• CONSIGNES DE L'EXERCICE:
(a) D'après la source, quelle juridiction a rejeté la demande de Mme B... A... par le jugement du 19 octobre 2023 ?
(b) Dressez la liste de toutes les demandes que Mme B... A... présente à la Cour dans la source.

Vu la procédure suivante :
Procédure contentieuse antérieure :
Mme B... A... a demandé au tribunal administratif de Montreuil d'annuler l'arrêté du 8 mars 2023 par lequel le préfet de la Seine-Saint-Denis a refusé de renouveler sa carte de séjour temporaire et l'a obligée à quitter le territoire français dans un délai de trente jours à destination du pays dont elle a la nationalité ou d'un pays dans lequel elle est légalement admissible.
Par un jugement n° 2303725 du 19 octobre 2023 le tribunal administratif de Montreuil a rejeté sa demande.
Procédure devant la Cour :
Par une requête enregistrée le 20 novembre 2023, Mme B... A..., représentée par Me Lerein, demande à la Cour :
1°) d'annuler le jugement n° 2303725 du 19 octobre 2023 du tribunal administratif de Montreuil ;
2°) d'annuler l'arrêté du 8 mars 2023 par lequel le préfet de la Seine-Saint-Denis a refusé de renouveler sa carte de séjour temporaire et l'a obligée à quitter le territoire français dans un délai de trente jours à destination du pays dont elle a la nationalité ou d'un pays dans lequel elle est légalement admissible ;
3°) d'enjoindre au préfet de police de lui délivrer une carte de séjour portant la mention " parent d'enfant français " assortie d'une autorisation de travail, sous astreinte de 50 euros par jour de retard ;
4°) de mettre à la charge de l'Etat le versement d'une somme de 1 500 euros à son conseil au titre de l'article L. 761-1 du code de justice administrative.

• DONNÉES FOURNIES:
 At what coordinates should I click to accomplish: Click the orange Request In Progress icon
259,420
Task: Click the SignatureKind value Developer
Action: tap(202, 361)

• RÉPONSES COMPLÈTES:
(a) Le tribunal administratif de Montreuil.

(b)
1°) Annuler le jugement n° 2303725 du 19 octobre 2023 du tribunal administratif de Montreuil.
2°) Annuler l'arrêté du 8 mars 2023 par lequel le préfet de la Seine-Saint-Denis a refusé de renouveler sa carte de séjour temporaire et l'a obligée à quitter le territoire français dans un délai de trente jours à destination du pays dont elle a la nationalité ou d'un pays dans lequel elle est légalement admissible.
3°) Enjoindre au préfet de police de lui délivrer une carte de séjour portant la mention " parent d'enfant français " assortie d'une autorisation de travail, sous astreinte de 50 euros par jour de retard.
4°) Mettre à la charge de l'Etat le versement d'une somme de 1 500 euros à son conseil au titre de l'article L. 761-1 du code de justice administrative.